Kazuya

Posted on Dec 5, 2025 • Edited on Dec 8, 2025

AWS re:Invent 2025 - Load balancing evolved: ALB Target Optimizer (NET336)

🦄 Making great presentations more accessible.
This project enhances multilingual accessibility and discoverability while preserving the original content. Detailed transcriptions and keyframes capture the nuances and technical insights that convey the full value of each session.

Note: A comprehensive list of re:Invent 2025 transcribed articles is available in this Spreadsheet!

Overview

📖 AWS re:Invent 2025 - Load balancing evolved: ALB Target Optimizer (NET336)
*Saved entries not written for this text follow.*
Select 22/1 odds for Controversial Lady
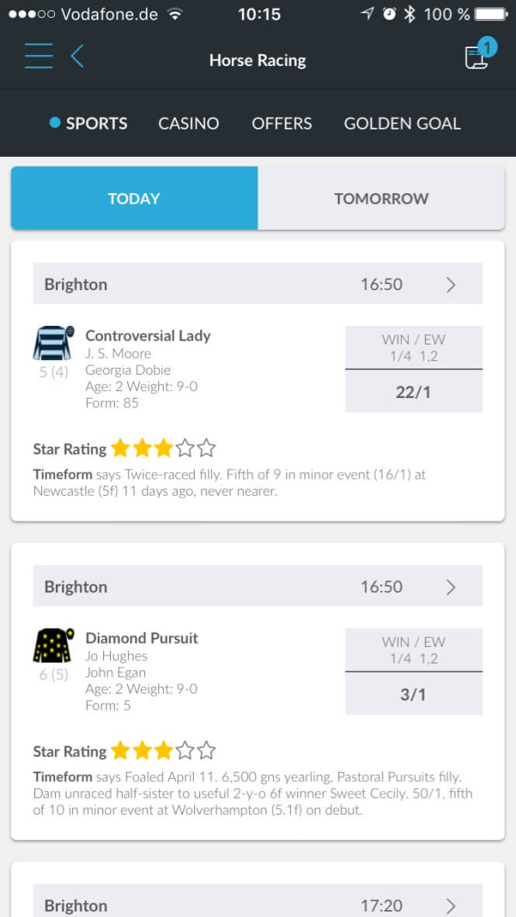Viewport: 516px width, 917px height. pyautogui.click(x=414, y=391)
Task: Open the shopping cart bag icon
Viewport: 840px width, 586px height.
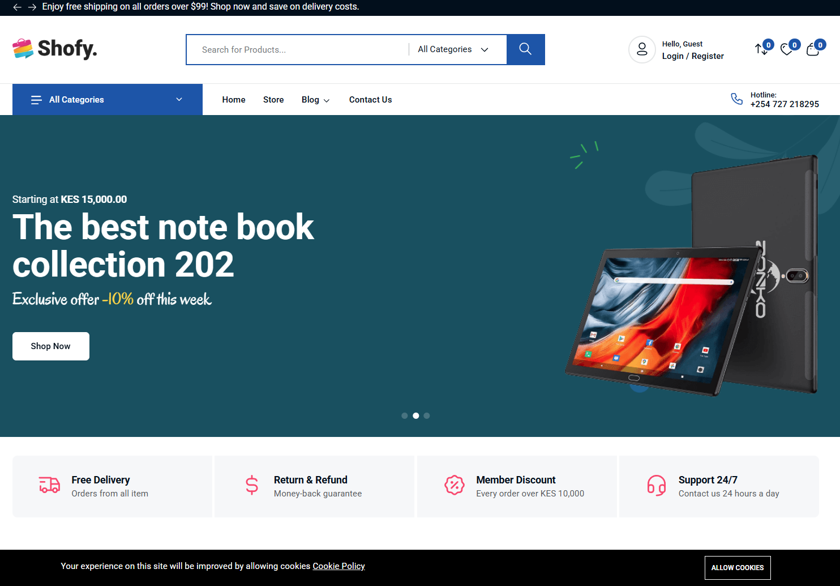Action: (813, 50)
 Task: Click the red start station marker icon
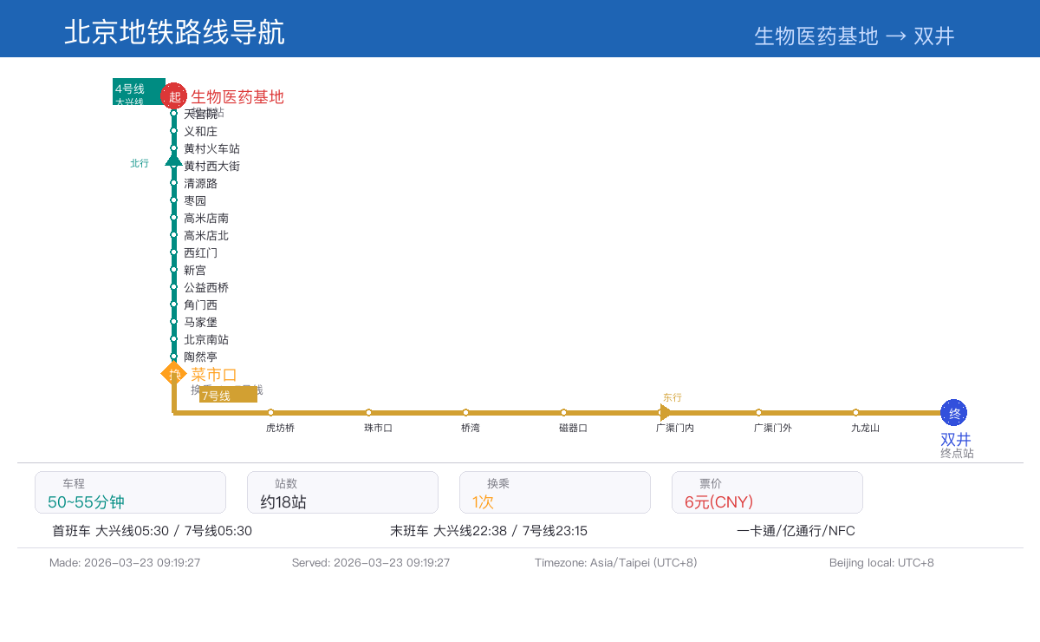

In this video, Ashish Kumar, a product manager in AWS Networking, introduces Target Optimizer, a new feature for Application Load Balancer designed for low-concurrency applications like large language models. He explains how traditional load balancing algorithms like round robin and least outstanding requests fall short for compute-intensive applications where each target processes only a few concurrent requests. Target Optimizer solves this by using an agent installed on targets that communicates with load balancer nodes through control channels, signaling when capacity is available. This approach achieves high request success rates, improved target group utilization, and automatic load shedding. The setup involves installing the agent, configuring max concurrent requests, creating an optimized target group with a control port, and adding it to an Application Load Balancer. The feature supports EC2 instances, IPs, Amazon EKS, and Amazon ECS services.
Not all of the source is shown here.